Los cuentos de El tiempo envejece deprisa oscilan entre el moralismo previsible y fragmentos de lucidez narrativa. Cuando Tabucchi deplora los vicios del mundo, sus observaciones apenas se desprenden del lugar común. En "Nubes", un militar retirado habla con una adolescente en una playa. La conversación es poco convincente y reitera un tópico tras otro: "hay hombres que construyen casas; otros las destruyen". La historia sólo es un conflicto interminable entre la ambición de crear y la pasión de aniquilar. La joven se encoge de hombros y, con la inconsciencia de su mente inmadura, contesta que el tema le parece "aburridísimo". Sin embargo, apela a los ideales, pues ha escuchado en alguna parte que los grandes valores -"como el patriotismo"- representan la posibilidad de un futuro menos injusto. Los ideales nos enseñan que "la Coca-Cola y el McDonald's son la perdición de la humanidad. Lo sabe todo el mundo, en mi colegio lo saben hasta los bedeles". El militar, que se halla en la fase terminal de un cáncer, objeta que "la Coca-Cola y el McDonald's no han llevado a nadie a Auschwitz". Los nazis se movían por ideales e intentaron cambiar el mundo, exterminando a millones. No hace falta mucha perspicacia para señalar algo que ya es una evidencia: las ideologías son mucho más peligrosas que la sociedad de consumo. Tabucchi no descubre nada y nos importuna con un diálogo inverosímil y tedioso.

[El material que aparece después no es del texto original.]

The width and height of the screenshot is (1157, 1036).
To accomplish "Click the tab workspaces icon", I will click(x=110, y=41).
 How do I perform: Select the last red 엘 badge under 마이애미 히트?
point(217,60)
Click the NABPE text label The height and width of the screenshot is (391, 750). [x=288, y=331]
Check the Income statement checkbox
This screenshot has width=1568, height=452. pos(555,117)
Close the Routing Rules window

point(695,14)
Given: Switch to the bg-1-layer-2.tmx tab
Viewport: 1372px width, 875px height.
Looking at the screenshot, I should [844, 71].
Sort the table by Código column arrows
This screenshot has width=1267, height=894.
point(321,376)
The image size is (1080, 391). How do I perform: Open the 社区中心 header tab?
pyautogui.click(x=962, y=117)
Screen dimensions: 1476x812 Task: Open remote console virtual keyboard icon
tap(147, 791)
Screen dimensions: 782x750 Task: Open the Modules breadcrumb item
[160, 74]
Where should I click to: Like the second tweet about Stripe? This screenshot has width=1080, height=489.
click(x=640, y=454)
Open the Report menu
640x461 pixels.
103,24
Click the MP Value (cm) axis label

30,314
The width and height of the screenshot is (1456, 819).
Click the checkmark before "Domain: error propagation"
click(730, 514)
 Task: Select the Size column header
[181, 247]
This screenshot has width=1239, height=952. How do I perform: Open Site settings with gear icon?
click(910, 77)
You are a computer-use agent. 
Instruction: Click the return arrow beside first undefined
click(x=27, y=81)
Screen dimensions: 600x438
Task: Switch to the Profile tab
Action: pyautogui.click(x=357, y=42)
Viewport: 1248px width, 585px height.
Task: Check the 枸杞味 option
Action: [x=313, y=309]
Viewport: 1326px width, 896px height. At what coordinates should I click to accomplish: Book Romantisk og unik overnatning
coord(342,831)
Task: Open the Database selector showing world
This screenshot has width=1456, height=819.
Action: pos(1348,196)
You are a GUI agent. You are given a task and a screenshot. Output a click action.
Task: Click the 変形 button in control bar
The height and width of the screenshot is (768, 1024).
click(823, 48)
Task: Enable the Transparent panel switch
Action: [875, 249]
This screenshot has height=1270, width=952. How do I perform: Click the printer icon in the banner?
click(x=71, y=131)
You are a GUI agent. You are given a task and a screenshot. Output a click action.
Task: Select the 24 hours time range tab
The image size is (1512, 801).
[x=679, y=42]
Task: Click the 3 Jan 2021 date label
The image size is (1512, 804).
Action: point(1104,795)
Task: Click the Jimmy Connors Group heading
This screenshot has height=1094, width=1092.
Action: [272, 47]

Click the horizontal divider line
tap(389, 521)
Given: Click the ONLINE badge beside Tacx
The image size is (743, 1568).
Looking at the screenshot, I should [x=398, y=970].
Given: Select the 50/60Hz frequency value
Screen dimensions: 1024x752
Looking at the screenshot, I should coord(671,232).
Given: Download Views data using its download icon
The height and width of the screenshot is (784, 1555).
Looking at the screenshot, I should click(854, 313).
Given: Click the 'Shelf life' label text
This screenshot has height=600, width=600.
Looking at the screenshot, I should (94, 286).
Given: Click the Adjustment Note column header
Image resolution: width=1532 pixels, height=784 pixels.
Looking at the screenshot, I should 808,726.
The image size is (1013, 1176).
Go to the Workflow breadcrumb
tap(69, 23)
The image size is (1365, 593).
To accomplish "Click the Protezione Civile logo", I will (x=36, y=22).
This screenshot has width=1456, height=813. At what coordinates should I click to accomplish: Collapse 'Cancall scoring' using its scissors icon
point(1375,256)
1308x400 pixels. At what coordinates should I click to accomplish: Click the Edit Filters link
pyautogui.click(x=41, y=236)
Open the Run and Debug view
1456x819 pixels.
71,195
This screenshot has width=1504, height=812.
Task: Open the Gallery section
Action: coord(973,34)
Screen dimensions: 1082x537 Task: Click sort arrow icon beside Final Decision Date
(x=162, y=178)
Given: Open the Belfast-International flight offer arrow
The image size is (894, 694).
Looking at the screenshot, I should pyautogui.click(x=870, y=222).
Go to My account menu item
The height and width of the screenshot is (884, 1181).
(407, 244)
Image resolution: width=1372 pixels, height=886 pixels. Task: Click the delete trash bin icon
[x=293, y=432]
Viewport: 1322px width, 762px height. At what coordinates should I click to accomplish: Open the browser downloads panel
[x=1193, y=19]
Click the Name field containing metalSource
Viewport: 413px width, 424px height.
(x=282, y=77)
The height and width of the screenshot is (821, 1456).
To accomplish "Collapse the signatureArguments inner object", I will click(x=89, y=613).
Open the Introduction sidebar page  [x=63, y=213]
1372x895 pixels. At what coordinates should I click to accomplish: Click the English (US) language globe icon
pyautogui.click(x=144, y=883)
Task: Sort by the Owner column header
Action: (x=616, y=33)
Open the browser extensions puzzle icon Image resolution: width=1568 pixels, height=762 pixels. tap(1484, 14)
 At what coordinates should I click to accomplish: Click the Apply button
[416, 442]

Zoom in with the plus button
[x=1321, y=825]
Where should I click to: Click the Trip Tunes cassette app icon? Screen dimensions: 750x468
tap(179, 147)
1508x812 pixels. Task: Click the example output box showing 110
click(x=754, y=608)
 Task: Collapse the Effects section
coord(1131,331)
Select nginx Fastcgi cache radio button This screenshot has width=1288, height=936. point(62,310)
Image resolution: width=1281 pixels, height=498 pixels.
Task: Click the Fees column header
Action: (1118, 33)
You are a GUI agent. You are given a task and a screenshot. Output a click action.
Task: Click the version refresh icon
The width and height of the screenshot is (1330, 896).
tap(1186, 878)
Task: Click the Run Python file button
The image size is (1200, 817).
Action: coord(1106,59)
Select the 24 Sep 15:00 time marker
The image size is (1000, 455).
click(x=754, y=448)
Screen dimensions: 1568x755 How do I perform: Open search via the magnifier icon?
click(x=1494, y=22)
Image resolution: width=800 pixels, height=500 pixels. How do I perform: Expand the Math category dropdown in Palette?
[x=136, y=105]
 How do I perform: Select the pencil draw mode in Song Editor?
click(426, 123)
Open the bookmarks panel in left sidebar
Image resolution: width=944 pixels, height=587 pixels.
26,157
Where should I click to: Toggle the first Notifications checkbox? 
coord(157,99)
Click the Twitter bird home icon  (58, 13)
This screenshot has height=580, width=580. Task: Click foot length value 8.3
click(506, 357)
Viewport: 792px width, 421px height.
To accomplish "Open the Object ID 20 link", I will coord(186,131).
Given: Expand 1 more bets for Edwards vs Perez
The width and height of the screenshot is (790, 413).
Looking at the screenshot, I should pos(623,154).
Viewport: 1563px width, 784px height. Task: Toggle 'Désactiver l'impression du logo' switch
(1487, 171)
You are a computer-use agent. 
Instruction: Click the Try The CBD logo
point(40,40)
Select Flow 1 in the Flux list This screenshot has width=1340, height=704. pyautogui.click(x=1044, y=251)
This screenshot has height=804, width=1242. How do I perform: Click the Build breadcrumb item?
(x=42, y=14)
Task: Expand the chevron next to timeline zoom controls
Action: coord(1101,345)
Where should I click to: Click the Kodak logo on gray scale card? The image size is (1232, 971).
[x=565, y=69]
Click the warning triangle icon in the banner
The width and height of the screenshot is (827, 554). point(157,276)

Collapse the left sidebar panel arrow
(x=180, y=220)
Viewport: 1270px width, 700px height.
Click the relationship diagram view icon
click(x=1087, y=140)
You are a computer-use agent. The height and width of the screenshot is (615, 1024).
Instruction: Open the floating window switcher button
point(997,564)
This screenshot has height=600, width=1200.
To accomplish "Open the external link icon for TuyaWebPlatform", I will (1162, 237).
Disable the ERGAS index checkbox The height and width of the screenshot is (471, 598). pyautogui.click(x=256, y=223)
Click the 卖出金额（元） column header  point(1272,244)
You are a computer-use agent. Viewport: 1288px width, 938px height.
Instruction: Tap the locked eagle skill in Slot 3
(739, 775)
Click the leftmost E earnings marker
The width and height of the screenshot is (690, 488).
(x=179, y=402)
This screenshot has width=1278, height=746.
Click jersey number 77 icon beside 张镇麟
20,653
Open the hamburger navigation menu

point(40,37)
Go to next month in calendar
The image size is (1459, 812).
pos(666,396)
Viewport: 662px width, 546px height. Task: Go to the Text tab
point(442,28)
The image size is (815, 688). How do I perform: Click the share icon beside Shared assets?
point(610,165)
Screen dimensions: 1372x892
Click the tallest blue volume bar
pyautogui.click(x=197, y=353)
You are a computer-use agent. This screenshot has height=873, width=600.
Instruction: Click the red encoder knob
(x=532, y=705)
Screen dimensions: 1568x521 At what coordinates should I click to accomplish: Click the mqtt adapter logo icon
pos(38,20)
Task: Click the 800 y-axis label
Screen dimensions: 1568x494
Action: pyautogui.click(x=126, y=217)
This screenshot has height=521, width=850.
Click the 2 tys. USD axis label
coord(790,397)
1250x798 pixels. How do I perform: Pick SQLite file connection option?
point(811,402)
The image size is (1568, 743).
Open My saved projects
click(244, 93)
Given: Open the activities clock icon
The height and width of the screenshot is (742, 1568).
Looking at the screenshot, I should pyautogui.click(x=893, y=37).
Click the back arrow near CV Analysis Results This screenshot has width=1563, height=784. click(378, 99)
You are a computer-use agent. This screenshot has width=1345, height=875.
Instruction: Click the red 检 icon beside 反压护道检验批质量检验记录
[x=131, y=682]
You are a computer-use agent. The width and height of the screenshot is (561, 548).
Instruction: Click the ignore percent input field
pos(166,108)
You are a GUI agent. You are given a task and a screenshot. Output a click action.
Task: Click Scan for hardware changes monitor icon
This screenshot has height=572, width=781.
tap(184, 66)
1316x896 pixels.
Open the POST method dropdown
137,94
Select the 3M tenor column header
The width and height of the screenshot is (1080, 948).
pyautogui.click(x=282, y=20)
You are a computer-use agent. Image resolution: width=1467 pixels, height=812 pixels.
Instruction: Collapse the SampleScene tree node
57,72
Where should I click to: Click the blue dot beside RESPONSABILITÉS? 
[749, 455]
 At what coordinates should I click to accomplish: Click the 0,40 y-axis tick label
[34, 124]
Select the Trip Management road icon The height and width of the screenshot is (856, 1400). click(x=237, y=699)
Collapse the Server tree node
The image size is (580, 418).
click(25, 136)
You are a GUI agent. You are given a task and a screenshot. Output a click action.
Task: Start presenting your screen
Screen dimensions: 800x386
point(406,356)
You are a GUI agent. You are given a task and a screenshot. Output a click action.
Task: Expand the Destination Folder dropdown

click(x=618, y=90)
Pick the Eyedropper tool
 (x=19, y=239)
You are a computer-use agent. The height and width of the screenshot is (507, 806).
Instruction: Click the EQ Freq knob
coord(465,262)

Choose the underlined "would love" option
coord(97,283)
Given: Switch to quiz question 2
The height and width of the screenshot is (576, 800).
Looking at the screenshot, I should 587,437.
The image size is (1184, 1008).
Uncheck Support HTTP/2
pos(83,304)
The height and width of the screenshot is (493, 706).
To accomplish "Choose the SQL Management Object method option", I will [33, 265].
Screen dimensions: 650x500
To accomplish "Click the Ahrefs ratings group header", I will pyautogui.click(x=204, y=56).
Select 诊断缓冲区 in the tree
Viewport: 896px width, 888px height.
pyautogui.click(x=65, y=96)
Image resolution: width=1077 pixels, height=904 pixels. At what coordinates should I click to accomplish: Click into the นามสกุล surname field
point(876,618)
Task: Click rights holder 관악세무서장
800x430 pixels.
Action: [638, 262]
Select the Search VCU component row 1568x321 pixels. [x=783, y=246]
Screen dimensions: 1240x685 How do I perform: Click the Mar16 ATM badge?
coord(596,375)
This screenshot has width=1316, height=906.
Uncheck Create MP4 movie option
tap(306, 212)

"Clof, clop, clofete, clopete" prosigue con las elucubraciones éticas. Un personaje acosado por el dolor físico y la pesadumbre moral lamenta que el ideal de una humanidad ilustrada haya desembocado en la rebelión de las masas: "el pueblo está siendo educado por el Gran Hermano, por eso lo votan, es un círculo vicioso". Los fragmentos citados establecen un parentesco indeseable entre Tabucchi, Susanna Tamaro y las jeremiadas de Lucía Etxebarría. ¿Hay algo que salvar? Un intimismo que no esconde su deuda con Pessoa, pero que carece de su desgarro y profundidad. Tabucchi nos habla de melancolía, falsos recuerdos, egotismo, pero su escritura se complace en un lirismo superficial, donde no se aprecia esfuerzo ni riesgo. No puede estar más lejos de Pessoa, que se debate con las palabras para hallar la forma que rompa su ensimismamiento.

Sólo en el breve relato "Entre generales", consigue reencontrarse con su mejor prosa, reconstruyendo la peripecia de dos oficiales enfrentados por la guerra fría, pero cuya secreta afinidad propiciará la reconciliación y una amistad tardía. Tabucchi crece como escritor cuando se limita a narrar historias. En literatura, el compromiso ético se manifiesta renunciado a la intromisión de un yo que moraliza y adoctrina.